Taking Kurixalus raoi sp. nov. into account, the genus Kurixalus now contains 20 known species. The species diversity of Kurixalus is still underestimated and further morphological studies are needed as several unnamed lineages in the K. odontotarsus species group remain according to Yu et al. (2017a).

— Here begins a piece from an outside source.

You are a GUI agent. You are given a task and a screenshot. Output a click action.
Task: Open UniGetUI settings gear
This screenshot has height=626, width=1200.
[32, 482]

NOMENCLATURAL ACTS REGISTRATION

The electronic version of this article in portable document format represents a published work according to the International Commission on Zoological Nomenclature (ICZN), and hence the new names contained in the electronic version are effectively published under that Code from the electronic edition alone (see Articles 8.5–8.6 of the Code). This published work and the nomenclatural acts it contains have been registered in ZooBank, the online registration system for the ICZN. The ZooBank LSIDs (Life Science Identifiers) can be resolved and the associated information can be viewed through any standard web browser by appending the LSID to the prefixhttp://zoobank.org/.

Publication LSID:

urn:lsid:zoobank.org:pub:15D25245-AC2B-4DD0-B813-2853573730DE

Kurixalus raoi LSID:

urn:lsid:zoobank.org:act:9562B6BF-19B9-4924-895E-4C849D4F7E95

SCIENTIFIC FIELD SURVEY PERMISSION INFORMATION

Permission for field surveys was granted by the Qingshuihe Nature Reserve.

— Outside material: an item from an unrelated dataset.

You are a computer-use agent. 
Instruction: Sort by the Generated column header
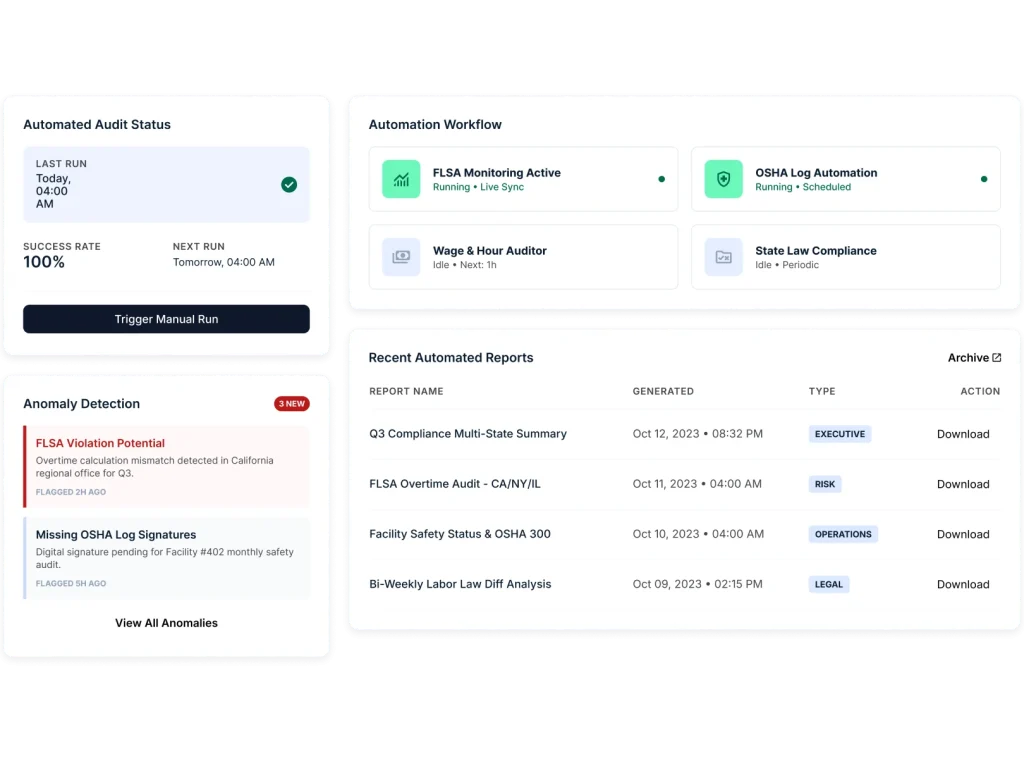coord(663,391)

Supplementary data to this article can be found online.

Click here for additional data file.

COMPETING INTERESTS

The authors declare that they have no competing interests.

AUTHORS’ CONTRIBUTIONS

G.H.Y. and L.N.D. conceived and designed this study. G.H.Y. and J.S.W. conducted the field surveys. J.Z. and J.S.W. performed the experiments. J.Z. measured the specimens, analyzed the data, and wrote the manuscript. All authors read and approved the final version of the manuscript.

ACKNOWLEDGEMENTS

We thank Prof. Si-Min Lin for the donation of K. idiootocus specimens collected from Taiwan, China, and Rui Cheng for assistance with laboratory work.